Contrary to popular opinion, Paul Gauguin was not the first crack artist to paint Tahiti. That distinction belongs to the father of U. S. mural painting, John La Farge.* Artist La Farge left a brood of talented, talkative descendants and a mass of pictures, but he lacked color for the general public.
Hook-nosed Paul Gauguin, half Peruvian, was born in Paris, spent part of his childhood in the Andes. After brief schooling at a Jesuit seminary in Orleans, he ran away to sea. Chastened by that experience, he returned to Paris, married a Danish woman, did quite well for himself as a stockbroker. On Sundays Broker Gauguin got the smell of counting houses out of his nose by going into the suburbs, painting landscapes. On these trips he met and made friends with Impressionists Claude Monet and Camille Pissarro. In 1887 he suddenly deserted wife, family and the stock exchange, skipped to the West Indies to paint. Back in Paris after a few months, he had an exhibition that was a failure, moved on to a Brittany fishing village, met the equally erratic Vincent van Gogh, went to live with him at Aries.
After the ear episode, Gauguin thought it wise to leave his friend. He struggled on in Paris, making many friends, no money, began to talk wildly of escaping from civilization to the peace of the South Seas. The idea inflamed his cafe friends. Somebody pulled wires in the Ministry of Public Instruction and brought out a fine document authorizing Gauguin to make an artistic expedition to the Colony of Tahiti on behalf of the Republic of France--at no salary. A benefit performance was staged at the Theatre des Arts for Gauguin and the equally impoverished Paul Verlaine. Artist Gauguin decorated the theatre with his pictures; Verlaine, Maurice Maeterlinck and Charles Morice wrote special plays; Stephane Mallarme recited Poe's Raven in French. By the time the scenery was paid for there was just enough money left to buy Poet Verlaine 30 drinks of absinthe. Painter Gauguin sold his pictures at auction, went to Tahiti anyway.

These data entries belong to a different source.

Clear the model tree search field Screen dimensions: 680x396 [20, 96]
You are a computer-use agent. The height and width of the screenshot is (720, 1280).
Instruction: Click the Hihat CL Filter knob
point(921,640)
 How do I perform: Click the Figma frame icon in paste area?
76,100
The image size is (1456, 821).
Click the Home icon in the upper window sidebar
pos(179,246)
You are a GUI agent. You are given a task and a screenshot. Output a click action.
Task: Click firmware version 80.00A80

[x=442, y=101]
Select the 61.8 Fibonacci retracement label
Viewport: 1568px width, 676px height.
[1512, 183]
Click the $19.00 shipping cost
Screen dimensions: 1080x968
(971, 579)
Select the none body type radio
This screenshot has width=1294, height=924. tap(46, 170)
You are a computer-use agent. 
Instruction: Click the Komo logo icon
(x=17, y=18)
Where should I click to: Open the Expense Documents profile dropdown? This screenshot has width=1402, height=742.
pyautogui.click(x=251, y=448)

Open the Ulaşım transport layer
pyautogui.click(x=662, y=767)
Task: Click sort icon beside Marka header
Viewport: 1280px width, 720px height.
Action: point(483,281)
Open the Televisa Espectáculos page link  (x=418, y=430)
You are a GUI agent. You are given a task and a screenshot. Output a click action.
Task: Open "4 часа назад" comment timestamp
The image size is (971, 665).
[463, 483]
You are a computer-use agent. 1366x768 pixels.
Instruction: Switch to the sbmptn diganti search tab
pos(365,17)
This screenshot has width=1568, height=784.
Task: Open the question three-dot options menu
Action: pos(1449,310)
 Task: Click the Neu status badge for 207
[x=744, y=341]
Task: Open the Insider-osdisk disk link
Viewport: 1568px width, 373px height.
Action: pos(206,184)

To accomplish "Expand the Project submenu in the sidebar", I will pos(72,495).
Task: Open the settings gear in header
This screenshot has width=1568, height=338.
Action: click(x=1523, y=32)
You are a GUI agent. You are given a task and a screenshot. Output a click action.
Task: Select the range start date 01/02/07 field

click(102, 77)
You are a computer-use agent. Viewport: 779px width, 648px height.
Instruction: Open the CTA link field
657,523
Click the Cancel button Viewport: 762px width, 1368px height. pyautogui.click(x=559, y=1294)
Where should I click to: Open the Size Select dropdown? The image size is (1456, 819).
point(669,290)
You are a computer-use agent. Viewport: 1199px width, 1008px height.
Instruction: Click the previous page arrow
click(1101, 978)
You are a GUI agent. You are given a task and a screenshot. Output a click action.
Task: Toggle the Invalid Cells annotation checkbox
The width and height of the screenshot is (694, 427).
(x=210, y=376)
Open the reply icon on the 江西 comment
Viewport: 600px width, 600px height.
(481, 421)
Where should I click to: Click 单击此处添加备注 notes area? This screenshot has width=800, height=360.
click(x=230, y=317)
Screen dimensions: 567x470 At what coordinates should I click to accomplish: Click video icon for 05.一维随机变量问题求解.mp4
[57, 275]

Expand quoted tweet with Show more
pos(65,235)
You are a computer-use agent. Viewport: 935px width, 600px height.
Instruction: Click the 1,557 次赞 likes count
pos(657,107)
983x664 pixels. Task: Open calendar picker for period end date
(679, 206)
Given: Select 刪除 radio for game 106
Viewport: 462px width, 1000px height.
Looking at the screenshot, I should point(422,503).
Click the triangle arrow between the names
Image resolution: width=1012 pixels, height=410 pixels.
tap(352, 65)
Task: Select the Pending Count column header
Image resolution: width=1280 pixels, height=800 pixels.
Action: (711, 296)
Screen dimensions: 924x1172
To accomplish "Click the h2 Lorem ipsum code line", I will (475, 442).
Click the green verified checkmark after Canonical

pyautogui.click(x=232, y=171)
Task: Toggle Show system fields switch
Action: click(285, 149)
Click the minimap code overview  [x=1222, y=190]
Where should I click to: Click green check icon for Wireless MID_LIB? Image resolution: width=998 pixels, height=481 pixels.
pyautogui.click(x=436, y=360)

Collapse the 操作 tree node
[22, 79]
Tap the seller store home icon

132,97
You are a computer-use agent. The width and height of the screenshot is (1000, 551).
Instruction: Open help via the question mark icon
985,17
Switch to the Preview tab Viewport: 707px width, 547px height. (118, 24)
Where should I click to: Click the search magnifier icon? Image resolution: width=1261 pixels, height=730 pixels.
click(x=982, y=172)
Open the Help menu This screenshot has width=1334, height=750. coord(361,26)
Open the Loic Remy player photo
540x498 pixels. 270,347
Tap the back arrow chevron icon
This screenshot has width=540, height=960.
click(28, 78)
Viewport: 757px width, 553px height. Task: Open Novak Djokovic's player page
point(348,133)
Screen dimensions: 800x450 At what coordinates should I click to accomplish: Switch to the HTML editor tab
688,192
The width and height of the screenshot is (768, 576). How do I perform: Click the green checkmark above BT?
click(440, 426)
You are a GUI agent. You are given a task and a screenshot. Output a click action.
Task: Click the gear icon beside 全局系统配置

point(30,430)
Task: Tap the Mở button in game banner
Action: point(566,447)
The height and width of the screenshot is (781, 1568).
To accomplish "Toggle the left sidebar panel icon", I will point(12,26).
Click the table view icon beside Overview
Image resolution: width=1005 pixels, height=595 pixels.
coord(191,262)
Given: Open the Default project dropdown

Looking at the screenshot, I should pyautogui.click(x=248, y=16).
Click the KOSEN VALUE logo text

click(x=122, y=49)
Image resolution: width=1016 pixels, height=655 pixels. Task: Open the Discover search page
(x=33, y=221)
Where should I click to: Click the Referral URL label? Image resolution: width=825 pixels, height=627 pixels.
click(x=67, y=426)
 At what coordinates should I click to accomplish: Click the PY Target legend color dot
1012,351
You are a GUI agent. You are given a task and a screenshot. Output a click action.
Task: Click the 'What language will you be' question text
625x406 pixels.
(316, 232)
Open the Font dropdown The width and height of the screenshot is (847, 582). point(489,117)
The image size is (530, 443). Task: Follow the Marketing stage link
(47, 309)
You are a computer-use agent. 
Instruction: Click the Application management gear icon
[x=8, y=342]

Colonial society on that Pacific island was outraged by Artist Gauguin's habit of pasting obscene postcards on his bedroom door, of insisting on public recognition of his native mistresses. In constant trouble with French officials and the police, he moved finally to the Marquesas Islands, built and worshipped a clay idol of his own designing, died, half-blind, on May 8,1903.
* Of Vincent van Gogh, Novelist Irving Stone wrote Lust jor Life (1934). Of Paul Gauguin, Novelist Somerset Maugham wrote The Moon and Sixpence (1919), which by last week had sold over 84,000 copies in the U. S. alone.
* Last week the Metropolitan Museum of Art held a memorial exhibition of La Farge's works.